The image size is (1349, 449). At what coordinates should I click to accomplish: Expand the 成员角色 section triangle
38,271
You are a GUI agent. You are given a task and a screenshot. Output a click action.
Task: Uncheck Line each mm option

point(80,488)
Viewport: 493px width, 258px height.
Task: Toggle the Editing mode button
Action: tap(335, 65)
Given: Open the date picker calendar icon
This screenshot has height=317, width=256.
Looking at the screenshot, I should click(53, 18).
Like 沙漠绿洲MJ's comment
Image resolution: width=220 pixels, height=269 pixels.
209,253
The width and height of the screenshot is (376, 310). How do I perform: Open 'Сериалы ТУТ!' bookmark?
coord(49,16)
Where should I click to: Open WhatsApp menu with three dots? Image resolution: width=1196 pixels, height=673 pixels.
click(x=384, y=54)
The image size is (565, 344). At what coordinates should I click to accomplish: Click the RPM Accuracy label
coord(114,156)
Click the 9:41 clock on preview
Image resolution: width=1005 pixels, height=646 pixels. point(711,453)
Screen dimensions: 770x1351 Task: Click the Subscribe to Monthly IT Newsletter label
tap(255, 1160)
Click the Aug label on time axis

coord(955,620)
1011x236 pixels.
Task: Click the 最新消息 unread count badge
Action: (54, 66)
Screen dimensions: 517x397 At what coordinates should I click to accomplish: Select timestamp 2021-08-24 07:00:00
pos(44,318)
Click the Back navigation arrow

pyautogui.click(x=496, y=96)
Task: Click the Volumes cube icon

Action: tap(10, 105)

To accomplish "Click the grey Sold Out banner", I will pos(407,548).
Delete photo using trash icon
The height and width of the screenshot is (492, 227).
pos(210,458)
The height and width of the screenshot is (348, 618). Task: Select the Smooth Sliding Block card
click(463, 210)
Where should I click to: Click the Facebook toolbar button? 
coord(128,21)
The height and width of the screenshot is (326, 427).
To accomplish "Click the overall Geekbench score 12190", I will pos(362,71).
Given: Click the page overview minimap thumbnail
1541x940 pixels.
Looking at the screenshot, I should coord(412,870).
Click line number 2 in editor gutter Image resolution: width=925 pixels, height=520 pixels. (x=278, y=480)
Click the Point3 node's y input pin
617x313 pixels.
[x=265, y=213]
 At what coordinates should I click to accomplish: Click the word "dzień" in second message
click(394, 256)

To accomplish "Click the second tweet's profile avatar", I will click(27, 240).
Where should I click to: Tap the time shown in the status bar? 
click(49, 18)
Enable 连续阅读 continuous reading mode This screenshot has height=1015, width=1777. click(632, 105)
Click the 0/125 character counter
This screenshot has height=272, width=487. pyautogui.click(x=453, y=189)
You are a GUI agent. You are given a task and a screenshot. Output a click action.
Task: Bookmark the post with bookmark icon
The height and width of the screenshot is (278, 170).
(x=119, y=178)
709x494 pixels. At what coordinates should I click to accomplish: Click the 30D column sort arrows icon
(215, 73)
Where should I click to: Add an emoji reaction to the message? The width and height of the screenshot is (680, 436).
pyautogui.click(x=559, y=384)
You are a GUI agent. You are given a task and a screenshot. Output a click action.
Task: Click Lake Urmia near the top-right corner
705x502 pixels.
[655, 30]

- _Prompt_: Quote all of the lines above word for word.

- _Solution to this problem_:
The image size is (1349, 449). At what coordinates should I click to accomplish: Expand the 成员角色 section triangle
38,271
You are a GUI agent. You are given a task and a screenshot. Output a click action.
Task: Uncheck Line each mm option

point(80,488)
Viewport: 493px width, 258px height.
Task: Toggle the Editing mode button
Action: tap(335, 65)
Given: Open the date picker calendar icon
This screenshot has height=317, width=256.
Looking at the screenshot, I should click(53, 18).
Like 沙漠绿洲MJ's comment
Image resolution: width=220 pixels, height=269 pixels.
209,253
The width and height of the screenshot is (376, 310). How do I perform: Open 'Сериалы ТУТ!' bookmark?
coord(49,16)
Where should I click to: Open WhatsApp menu with three dots? Image resolution: width=1196 pixels, height=673 pixels.
click(x=384, y=54)
The image size is (565, 344). At what coordinates should I click to accomplish: Click the RPM Accuracy label
coord(114,156)
Click the 9:41 clock on preview
Image resolution: width=1005 pixels, height=646 pixels. point(711,453)
Screen dimensions: 770x1351 Task: Click the Subscribe to Monthly IT Newsletter label
tap(255, 1160)
Click the Aug label on time axis

coord(955,620)
1011x236 pixels.
Task: Click the 最新消息 unread count badge
Action: (54, 66)
Screen dimensions: 517x397 At what coordinates should I click to accomplish: Select timestamp 2021-08-24 07:00:00
pos(44,318)
Click the Back navigation arrow

pyautogui.click(x=496, y=96)
Task: Click the Volumes cube icon

Action: tap(10, 105)

To accomplish "Click the grey Sold Out banner", I will pos(407,548).
Delete photo using trash icon
The height and width of the screenshot is (492, 227).
pos(210,458)
The height and width of the screenshot is (348, 618). Task: Select the Smooth Sliding Block card
click(463, 210)
Where should I click to: Click the Facebook toolbar button? 
coord(128,21)
The height and width of the screenshot is (326, 427).
To accomplish "Click the overall Geekbench score 12190", I will pos(362,71).
Given: Click the page overview minimap thumbnail
1541x940 pixels.
Looking at the screenshot, I should coord(412,870).
Click line number 2 in editor gutter Image resolution: width=925 pixels, height=520 pixels. (x=278, y=480)
Click the Point3 node's y input pin
617x313 pixels.
[x=265, y=213]
 At what coordinates should I click to accomplish: Click the word "dzień" in second message
click(394, 256)

To accomplish "Click the second tweet's profile avatar", I will click(27, 240).
Where should I click to: Tap the time shown in the status bar? 
click(49, 18)
Enable 连续阅读 continuous reading mode This screenshot has height=1015, width=1777. click(632, 105)
Click the 0/125 character counter
This screenshot has height=272, width=487. pyautogui.click(x=453, y=189)
You are a GUI agent. You are given a task and a screenshot. Output a click action.
Task: Bookmark the post with bookmark icon
The height and width of the screenshot is (278, 170).
(x=119, y=178)
709x494 pixels. At what coordinates should I click to accomplish: Click the 30D column sort arrows icon
(215, 73)
Where should I click to: Add an emoji reaction to the message? The width and height of the screenshot is (680, 436).
pyautogui.click(x=559, y=384)
You are a GUI agent. You are given a task and a screenshot. Output a click action.
Task: Click Lake Urmia near the top-right corner
705x502 pixels.
[655, 30]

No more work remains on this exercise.